◆ **TASK STATEMENT**
Extract the entries in their exact form.

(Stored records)
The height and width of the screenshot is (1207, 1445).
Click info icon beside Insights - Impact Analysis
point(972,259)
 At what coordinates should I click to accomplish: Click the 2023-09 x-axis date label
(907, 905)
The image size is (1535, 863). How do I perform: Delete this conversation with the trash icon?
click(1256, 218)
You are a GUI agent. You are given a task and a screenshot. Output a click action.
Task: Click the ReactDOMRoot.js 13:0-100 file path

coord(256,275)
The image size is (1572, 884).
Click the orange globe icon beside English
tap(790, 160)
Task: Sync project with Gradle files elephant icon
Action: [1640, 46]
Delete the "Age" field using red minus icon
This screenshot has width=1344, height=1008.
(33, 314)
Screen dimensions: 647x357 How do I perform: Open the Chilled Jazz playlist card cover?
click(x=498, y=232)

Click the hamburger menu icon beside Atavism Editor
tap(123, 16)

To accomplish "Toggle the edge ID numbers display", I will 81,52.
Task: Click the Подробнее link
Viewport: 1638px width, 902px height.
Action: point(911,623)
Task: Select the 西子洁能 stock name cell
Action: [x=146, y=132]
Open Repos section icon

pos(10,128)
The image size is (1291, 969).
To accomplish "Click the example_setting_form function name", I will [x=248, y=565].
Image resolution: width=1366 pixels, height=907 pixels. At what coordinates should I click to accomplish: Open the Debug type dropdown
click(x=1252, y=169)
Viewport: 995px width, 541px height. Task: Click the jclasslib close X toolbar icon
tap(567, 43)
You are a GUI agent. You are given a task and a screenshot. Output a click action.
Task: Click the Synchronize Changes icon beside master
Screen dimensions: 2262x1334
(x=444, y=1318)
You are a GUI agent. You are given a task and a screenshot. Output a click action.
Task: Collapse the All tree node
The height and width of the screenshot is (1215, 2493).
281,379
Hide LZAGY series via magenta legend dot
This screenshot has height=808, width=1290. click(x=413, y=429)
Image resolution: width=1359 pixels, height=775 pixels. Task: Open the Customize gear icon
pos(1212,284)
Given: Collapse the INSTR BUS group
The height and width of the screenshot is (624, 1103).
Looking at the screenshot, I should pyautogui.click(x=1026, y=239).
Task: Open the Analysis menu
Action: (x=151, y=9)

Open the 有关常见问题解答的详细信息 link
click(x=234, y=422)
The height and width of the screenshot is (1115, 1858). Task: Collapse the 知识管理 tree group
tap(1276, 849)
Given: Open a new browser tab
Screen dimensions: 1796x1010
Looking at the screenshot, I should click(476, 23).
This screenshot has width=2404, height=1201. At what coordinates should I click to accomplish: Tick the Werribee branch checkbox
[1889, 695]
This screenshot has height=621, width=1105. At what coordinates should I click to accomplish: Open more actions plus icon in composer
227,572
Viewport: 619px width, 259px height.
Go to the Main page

◆ **EXERCISE RESPONSE**
The height and width of the screenshot is (1207, 1445).
Click info icon beside Insights - Impact Analysis
point(972,259)
 At what coordinates should I click to accomplish: Click the 2023-09 x-axis date label
(907, 905)
The image size is (1535, 863). How do I perform: Delete this conversation with the trash icon?
click(1256, 218)
You are a GUI agent. You are given a task and a screenshot. Output a click action.
Task: Click the ReactDOMRoot.js 13:0-100 file path

coord(256,275)
The image size is (1572, 884).
Click the orange globe icon beside English
tap(790, 160)
Task: Sync project with Gradle files elephant icon
Action: [1640, 46]
Delete the "Age" field using red minus icon
This screenshot has width=1344, height=1008.
(33, 314)
Screen dimensions: 647x357 How do I perform: Open the Chilled Jazz playlist card cover?
click(x=498, y=232)

Click the hamburger menu icon beside Atavism Editor
tap(123, 16)

To accomplish "Toggle the edge ID numbers display", I will 81,52.
Task: Click the Подробнее link
Viewport: 1638px width, 902px height.
Action: point(911,623)
Task: Select the 西子洁能 stock name cell
Action: [x=146, y=132]
Open Repos section icon

pos(10,128)
The image size is (1291, 969).
To accomplish "Click the example_setting_form function name", I will [x=248, y=565].
Image resolution: width=1366 pixels, height=907 pixels. At what coordinates should I click to accomplish: Open the Debug type dropdown
click(x=1252, y=169)
Viewport: 995px width, 541px height. Task: Click the jclasslib close X toolbar icon
tap(567, 43)
You are a GUI agent. You are given a task and a screenshot. Output a click action.
Task: Click the Synchronize Changes icon beside master
Screen dimensions: 2262x1334
(x=444, y=1318)
You are a GUI agent. You are given a task and a screenshot. Output a click action.
Task: Collapse the All tree node
The height and width of the screenshot is (1215, 2493).
281,379
Hide LZAGY series via magenta legend dot
This screenshot has height=808, width=1290. click(x=413, y=429)
Image resolution: width=1359 pixels, height=775 pixels. Task: Open the Customize gear icon
pos(1212,284)
Given: Collapse the INSTR BUS group
The height and width of the screenshot is (624, 1103).
Looking at the screenshot, I should pyautogui.click(x=1026, y=239).
Task: Open the Analysis menu
Action: (x=151, y=9)

Open the 有关常见问题解答的详细信息 link
click(x=234, y=422)
The height and width of the screenshot is (1115, 1858). Task: Collapse the 知识管理 tree group
tap(1276, 849)
Given: Open a new browser tab
Screen dimensions: 1796x1010
Looking at the screenshot, I should click(476, 23).
This screenshot has width=2404, height=1201. At what coordinates should I click to accomplish: Tick the Werribee branch checkbox
[1889, 695]
This screenshot has height=621, width=1105. At what coordinates should I click to accomplish: Open more actions plus icon in composer
227,572
Viewport: 619px width, 259px height.
Go to the Main page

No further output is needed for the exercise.